**Your goal**
Rewrite the data from the line with "You are a computer-use agent. The" through the end of the data, swapping "floppy disk" for "cassette tape" and leaving everything else unchanged.

[Saved data entries]
::::::::::
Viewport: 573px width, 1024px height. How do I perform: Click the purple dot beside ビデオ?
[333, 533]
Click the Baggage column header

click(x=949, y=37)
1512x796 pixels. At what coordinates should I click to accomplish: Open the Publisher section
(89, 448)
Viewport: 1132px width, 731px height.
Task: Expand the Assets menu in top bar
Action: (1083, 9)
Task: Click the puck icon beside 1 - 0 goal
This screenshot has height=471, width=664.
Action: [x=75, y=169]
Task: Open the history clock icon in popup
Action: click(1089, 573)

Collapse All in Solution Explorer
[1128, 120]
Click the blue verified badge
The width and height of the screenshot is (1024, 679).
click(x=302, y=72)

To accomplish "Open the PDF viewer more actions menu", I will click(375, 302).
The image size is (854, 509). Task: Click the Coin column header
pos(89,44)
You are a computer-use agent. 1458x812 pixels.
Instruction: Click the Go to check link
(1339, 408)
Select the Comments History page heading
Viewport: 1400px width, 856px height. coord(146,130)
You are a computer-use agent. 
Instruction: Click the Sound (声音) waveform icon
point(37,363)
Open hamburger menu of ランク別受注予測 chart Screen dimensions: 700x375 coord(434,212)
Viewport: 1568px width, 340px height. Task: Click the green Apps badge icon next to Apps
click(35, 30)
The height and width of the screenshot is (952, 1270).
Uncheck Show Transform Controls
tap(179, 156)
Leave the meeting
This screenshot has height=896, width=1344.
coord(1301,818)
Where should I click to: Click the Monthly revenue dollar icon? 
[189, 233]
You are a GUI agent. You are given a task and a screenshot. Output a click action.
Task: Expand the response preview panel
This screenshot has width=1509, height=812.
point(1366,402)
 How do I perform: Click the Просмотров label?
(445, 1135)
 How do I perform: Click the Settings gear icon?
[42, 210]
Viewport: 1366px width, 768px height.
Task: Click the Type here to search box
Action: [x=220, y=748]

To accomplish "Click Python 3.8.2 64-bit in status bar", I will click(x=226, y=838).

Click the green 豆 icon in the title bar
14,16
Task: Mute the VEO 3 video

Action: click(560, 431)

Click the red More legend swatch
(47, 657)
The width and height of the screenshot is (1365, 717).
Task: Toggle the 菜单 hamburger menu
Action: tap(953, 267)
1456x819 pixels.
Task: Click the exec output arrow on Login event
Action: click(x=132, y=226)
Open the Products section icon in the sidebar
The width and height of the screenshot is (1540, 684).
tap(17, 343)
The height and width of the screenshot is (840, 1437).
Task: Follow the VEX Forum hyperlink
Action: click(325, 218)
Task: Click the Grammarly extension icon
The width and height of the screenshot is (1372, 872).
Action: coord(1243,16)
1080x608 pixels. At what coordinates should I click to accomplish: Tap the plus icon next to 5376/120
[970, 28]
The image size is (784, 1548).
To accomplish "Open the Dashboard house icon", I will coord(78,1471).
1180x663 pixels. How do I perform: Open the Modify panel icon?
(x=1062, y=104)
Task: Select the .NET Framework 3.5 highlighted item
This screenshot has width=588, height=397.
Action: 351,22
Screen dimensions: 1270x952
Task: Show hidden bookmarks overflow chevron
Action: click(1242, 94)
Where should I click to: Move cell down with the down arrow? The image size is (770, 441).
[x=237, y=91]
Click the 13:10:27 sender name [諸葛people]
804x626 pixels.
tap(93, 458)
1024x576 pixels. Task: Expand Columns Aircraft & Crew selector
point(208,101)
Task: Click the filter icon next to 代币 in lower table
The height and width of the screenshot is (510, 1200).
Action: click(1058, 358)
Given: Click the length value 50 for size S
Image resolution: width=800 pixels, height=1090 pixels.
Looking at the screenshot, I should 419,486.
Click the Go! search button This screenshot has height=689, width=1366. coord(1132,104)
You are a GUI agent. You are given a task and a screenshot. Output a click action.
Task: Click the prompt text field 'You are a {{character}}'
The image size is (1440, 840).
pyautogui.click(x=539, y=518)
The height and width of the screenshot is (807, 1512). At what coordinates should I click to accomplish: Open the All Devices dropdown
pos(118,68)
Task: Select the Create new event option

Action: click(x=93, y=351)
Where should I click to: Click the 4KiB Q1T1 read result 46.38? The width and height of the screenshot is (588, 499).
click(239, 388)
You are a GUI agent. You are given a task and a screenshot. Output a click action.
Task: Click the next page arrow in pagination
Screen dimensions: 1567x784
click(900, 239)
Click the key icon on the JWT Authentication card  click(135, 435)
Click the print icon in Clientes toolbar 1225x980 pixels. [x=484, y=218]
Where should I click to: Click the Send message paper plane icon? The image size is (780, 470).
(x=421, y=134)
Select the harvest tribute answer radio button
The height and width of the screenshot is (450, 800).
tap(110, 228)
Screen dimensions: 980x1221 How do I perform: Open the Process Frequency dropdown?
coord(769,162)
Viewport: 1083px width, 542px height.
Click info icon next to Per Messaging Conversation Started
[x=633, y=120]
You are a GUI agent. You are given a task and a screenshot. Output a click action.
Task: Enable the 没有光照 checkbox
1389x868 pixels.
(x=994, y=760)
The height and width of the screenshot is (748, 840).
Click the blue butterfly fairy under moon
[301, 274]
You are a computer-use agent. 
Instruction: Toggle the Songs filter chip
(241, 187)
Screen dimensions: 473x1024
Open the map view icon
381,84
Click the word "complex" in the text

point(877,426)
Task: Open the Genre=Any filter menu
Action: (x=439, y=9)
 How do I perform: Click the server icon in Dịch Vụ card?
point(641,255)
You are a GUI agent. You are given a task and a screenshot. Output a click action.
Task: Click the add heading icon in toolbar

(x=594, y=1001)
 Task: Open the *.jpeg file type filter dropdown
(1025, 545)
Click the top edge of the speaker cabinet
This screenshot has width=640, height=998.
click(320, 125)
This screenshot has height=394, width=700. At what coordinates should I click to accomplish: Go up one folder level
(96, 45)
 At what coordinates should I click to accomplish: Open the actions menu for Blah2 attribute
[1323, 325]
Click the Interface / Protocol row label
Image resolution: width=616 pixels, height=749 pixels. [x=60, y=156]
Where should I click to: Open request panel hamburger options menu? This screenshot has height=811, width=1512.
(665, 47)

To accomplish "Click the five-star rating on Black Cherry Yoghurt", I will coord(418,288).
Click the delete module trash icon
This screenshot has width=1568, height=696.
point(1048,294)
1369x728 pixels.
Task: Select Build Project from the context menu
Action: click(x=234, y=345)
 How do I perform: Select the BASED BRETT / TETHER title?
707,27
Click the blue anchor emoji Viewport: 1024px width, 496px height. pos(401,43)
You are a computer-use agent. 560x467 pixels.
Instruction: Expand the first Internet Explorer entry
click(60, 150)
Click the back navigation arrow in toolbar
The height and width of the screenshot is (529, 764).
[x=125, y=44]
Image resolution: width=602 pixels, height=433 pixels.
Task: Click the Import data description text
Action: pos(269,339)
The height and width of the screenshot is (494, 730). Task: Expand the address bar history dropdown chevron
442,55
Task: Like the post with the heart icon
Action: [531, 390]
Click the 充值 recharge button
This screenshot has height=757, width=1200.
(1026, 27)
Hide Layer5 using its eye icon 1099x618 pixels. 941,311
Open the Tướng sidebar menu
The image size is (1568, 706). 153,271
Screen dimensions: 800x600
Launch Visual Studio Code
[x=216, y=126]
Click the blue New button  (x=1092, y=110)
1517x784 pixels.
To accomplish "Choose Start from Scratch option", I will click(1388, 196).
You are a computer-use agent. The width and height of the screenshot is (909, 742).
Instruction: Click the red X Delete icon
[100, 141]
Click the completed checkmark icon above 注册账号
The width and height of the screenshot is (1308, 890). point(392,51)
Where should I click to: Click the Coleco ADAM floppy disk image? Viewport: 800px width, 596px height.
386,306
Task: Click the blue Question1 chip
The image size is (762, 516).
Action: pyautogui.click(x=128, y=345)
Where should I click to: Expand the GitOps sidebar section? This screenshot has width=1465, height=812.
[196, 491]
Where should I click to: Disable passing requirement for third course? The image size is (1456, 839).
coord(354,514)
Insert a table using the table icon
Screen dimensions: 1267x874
::::::::::
**Solution below**
You are a computer-use agent. The width and height of the screenshot is (909, 742).
Instruction: Click the red X Delete icon
[100, 141]
Click the completed checkmark icon above 注册账号
The width and height of the screenshot is (1308, 890). point(392,51)
Where should I click to: Click the Coleco ADAM cassette tape image? Viewport: 800px width, 596px height.
386,306
Task: Click the blue Question1 chip
The image size is (762, 516).
Action: pyautogui.click(x=128, y=345)
Where should I click to: Expand the GitOps sidebar section? This screenshot has width=1465, height=812.
[196, 491]
Where should I click to: Disable passing requirement for third course? The image size is (1456, 839).
coord(354,514)
Insert a table using the table icon
Screen dimensions: 1267x874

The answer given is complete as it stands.